Lists can be built up, one item at a time, with cons. The simplest list is the empty list, signified by the value empty. Every list we build adds additional items to an empty list.

The primary tools for extracting values from a list are first and rest. They may be used in combination to extract any value in the list.

The following will extract the second item, "eggs", from the list.

The list of primitive (most basic) functions on lists is short and sweet. Watch the video to learn more.

Video: Download m06.30_basic_constructs

Each v and lst on the slide could have been produced by an expression.
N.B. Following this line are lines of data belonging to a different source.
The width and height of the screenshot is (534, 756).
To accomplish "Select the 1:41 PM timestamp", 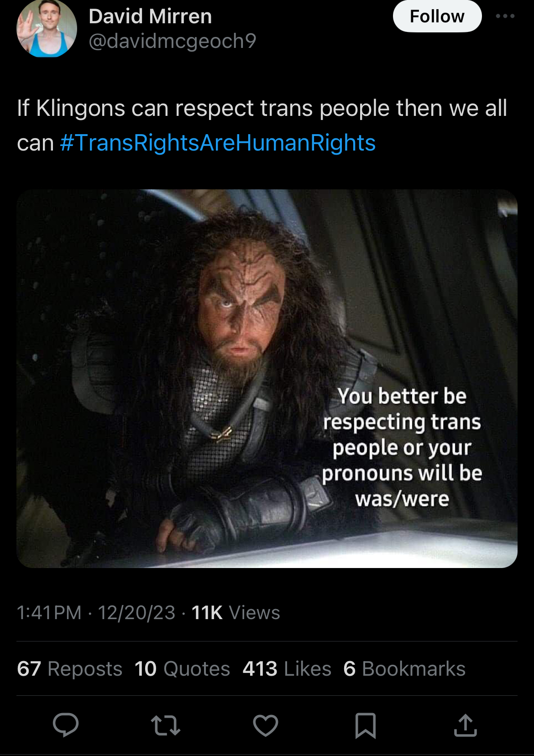I will click(49, 613).
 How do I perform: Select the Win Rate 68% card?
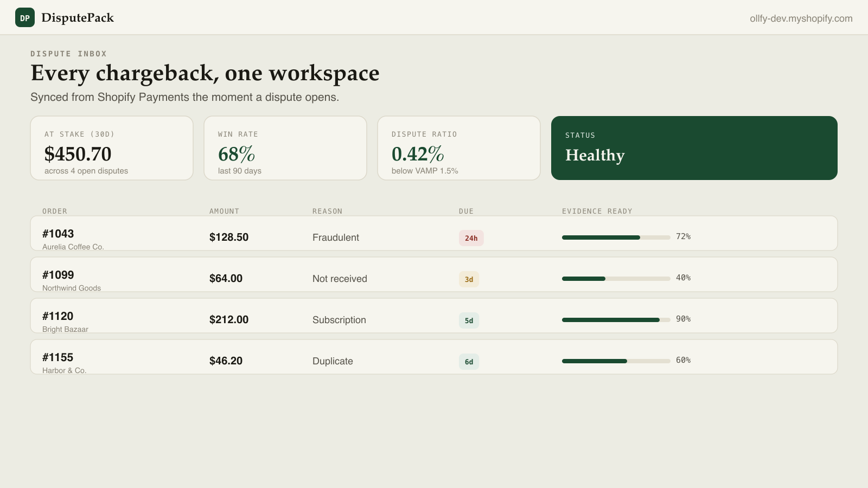(x=285, y=148)
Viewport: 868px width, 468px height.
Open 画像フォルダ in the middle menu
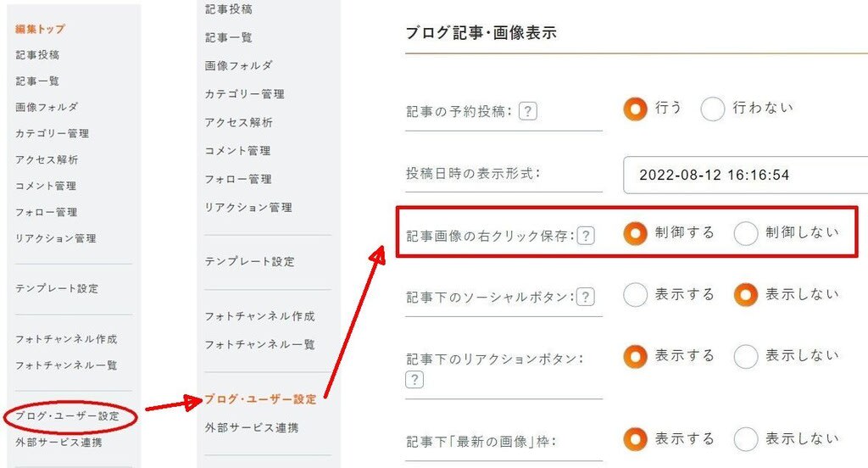coord(238,65)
For example, (cons (+ 1 2) empty) is valid because (+ 1 2) evaluates to a value and empty is a list value.

This function will not work if the list has only one number or is empty. That’s reflected in the contract’s Requires clause.

There’s new notation, (listof Num), for the contract. We’ll explain more soon.

If a function produces a Boolean value it may be more natural to write the body as a Boolean expression. A first attempt seems simple: check if the first element of the list (that is, (first loc)) is the same as the second element, (first (rest loc))).

That works great, as long as the list is at least two elements long. If there are either zero or one wishes it fails miserably when either first or rest is applied to an empty list (try it!).

The function makes use of short-circuit evaluation to avoid those errors. The order of the arguments to and matters. The check for whether loc is empty must come first (why?).

Four examples are illustrated on the right side of the slide.

Contracts

The functions on the previous slides include contracts but using a new notation. Let’s understand that notation. The fundamental question is “list of what?”.

The left-hand-side of the contract should be as general as possible. If your function can correctly process a list of numbers such as (cons 1.1 (cons 22/7 empty)) use (listof Num) in the contract rather than the overly restrictive (listof Int) or (listof Nat).

On the other hand, the right-hand-side of the contract should be as specific as possible. For example, if your function always produces a natural number, use Nat in the contract rather than Int or Num.

We don’t currently have a way of writing a contract for a function consuming a list of strings and symbols such as (cons "Hello" (cons 'world empty)) – but we will.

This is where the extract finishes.